Clinical characteristics

We evaluated participants’ clinical characteristics, including age, sex, body mass index (BMI), National Institutes of Stroke Scale (NIHSS)22,23, time since stroke, living situation, working status, whether they received long-term care insurance, and walking speed. The NIHSS is a valid, reliable, and reproducible scale for assessing neurologic severity, and it is also widely used in the clinical setting for stroke23. It is scored from 0 to 42 points, with lower scores indicating fewer neurological symptoms and higher scores indicating more severe symptoms. Walking speed was calculated as the result of a 10-m walking test24. Speed was derived from timing the patient’s walking over 10 m with a stopwatch by a physical therapist. Measurements were taken over the middle 10 m of a 14-m walkway. Patients were instructed to walk at a comfortable speed. Afterwards, walking speed was calculated as 10 m/time required in seconds by a physical therapist.

Physical activity measurement

Participants were asked to wear an accelerometer, a Fitbit One (Fitbit, Inc., San Francisco, CA, USA), on their waist belt 24 h/day for at least 10 days except when changing clothes or bathing. The objectively measured physical activity included the number of steps taken and the duration of MVPA, which was collected in 60-s epochs25. We used 7 days of continuous data to determine objectively measured physical activity in the present study. We calculated the average number of steps (steps/day) and time spent in MVPA (min/day). MVPA was calculated by the sum of MVPA time spent at greater than 3 metabolic equivalent26. Participants could monitor physical activity in real time by manipulating the screen of the Fitbit device. During physical activity measurement, participants did not receive any kind of feedback from the physical therapist.

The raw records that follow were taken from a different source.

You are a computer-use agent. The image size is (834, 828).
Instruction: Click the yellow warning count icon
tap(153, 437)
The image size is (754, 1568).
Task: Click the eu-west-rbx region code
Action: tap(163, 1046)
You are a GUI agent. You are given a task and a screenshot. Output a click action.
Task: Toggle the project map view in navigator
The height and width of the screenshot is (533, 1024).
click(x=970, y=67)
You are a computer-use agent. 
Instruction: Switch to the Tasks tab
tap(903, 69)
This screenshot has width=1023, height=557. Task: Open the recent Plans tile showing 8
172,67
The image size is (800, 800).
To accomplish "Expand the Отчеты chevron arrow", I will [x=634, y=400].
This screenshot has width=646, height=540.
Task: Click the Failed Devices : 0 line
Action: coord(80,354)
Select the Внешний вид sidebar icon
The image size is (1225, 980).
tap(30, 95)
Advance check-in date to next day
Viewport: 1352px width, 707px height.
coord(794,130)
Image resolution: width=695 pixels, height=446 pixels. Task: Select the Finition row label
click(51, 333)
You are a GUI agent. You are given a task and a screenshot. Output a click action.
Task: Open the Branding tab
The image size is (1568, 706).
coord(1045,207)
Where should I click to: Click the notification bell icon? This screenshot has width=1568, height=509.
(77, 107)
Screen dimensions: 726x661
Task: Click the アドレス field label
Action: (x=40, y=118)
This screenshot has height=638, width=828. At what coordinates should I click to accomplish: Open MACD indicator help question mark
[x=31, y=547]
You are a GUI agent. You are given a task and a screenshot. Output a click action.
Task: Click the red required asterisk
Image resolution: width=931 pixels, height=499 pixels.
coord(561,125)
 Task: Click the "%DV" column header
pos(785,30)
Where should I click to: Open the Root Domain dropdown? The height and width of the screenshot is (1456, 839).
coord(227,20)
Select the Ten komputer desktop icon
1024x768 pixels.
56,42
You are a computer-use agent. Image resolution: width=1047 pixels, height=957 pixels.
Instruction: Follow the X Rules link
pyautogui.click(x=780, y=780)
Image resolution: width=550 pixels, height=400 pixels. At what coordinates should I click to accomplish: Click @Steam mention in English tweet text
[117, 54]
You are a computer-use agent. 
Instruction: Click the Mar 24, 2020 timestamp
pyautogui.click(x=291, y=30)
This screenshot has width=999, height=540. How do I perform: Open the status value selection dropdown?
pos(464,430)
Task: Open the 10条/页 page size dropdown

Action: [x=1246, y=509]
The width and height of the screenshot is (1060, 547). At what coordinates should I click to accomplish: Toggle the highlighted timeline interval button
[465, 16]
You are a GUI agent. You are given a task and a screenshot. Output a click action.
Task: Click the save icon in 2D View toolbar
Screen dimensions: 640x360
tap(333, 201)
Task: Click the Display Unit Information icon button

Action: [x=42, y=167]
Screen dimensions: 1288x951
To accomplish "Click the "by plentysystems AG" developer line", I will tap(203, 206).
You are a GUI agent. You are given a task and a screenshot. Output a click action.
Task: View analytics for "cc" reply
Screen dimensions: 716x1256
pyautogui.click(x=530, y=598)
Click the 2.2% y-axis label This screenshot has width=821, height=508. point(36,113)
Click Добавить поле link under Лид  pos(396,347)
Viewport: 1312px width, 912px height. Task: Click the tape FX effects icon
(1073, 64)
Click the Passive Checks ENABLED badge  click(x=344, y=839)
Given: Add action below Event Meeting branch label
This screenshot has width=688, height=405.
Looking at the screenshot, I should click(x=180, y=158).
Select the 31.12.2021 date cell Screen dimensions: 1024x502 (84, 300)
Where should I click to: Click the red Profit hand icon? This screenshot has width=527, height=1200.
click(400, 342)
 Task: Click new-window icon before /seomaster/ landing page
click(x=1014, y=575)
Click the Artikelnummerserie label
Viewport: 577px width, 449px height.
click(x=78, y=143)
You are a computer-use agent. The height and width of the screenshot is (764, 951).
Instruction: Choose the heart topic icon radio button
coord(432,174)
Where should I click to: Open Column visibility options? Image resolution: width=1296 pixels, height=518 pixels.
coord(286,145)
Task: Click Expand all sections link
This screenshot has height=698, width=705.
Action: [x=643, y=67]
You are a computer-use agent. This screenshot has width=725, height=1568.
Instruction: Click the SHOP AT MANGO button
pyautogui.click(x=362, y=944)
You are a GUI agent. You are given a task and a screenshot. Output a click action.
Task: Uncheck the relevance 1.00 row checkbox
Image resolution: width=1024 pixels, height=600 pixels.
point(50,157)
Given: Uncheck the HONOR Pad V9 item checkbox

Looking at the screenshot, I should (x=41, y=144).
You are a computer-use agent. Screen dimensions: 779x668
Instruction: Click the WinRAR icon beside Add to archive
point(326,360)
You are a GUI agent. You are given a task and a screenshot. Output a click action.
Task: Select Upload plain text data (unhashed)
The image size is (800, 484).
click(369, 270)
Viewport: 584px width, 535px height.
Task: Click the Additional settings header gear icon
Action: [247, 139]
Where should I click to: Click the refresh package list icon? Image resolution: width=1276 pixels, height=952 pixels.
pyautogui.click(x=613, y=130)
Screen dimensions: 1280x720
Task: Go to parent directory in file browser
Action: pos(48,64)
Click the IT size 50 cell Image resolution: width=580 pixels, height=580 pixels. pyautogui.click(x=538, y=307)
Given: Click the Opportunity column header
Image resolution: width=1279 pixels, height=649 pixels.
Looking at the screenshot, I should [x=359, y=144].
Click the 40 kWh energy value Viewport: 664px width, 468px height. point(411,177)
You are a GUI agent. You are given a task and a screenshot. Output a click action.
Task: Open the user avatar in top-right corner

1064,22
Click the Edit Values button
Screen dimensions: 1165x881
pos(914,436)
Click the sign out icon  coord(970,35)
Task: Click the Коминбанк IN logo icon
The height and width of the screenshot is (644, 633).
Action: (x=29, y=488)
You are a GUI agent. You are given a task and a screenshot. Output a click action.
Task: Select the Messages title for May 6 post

Neighborhood walkability attributes

We evaluated neighborhood walkability attributes with the Walk Score27. The Walk Score is determined through a free, publicly accessible website that uses a geographically based algorithm to provide an estimate of neighborhood walkability attributes. The result is normalized to produce a score from 0 to 100, with a lower value indicating less walkability and a higher value indicating the most walkability. The values from 0 to 49 represent living in a “car-dependent” area, values from 50 to 69 represent living in a “somewhat walkable” area, values from 70 to 89 represent living in a “very walkable” area, and values from 90 to 100 represent a “walker’s paradise” area. The Walk Score has been used to evaluate the composite measure of neighborhood walkability in some Japanese studies12,13,14 and is a valid measure of neighborhood walkability attributes in Japan12. Koohsari et al. indicated that there were significant positive associations between the Walk Score and objectively calculated walkable built environment attributes in Japanese neighborhoods12.

Statistical analysis

The results are shown as mean ± SD or as ordinal variables and counts (%) for categorical variables. Multiple linear regression analyses were used to determine the associations between objectively measured physical activity and neighborhood walkability attributes. Number of steps and MVPA were the respective dependent variables, and Walk Score was the independent variable. We changed the Walk Score to a categorical variable based on the quartiles of the Walk Score value (Q1: least walkable; Q2, Q3, Q4: most walkable). To adjust for confounding factors in the multiple linear regression analyses, clinical characteristics with a p value of < 0.05 in the univariate analysis for number of steps or MVPA were included as covariates. A p value of < 0.05 was considered to indicate statistical significance. Statistical analyses were performed with IBM SPSS ver. 25.0 statistical software (IBM SPSS Japan, Inc., Tokyo, Japan).

Ethics declarations

The present study procedures were conducted in accordance with the Declaration of Helsinki. The present study was approved by the research ethics committee of Kobe University Graduate School of Health Sciences (approval no. 690). Informed consent was obtained from all participants.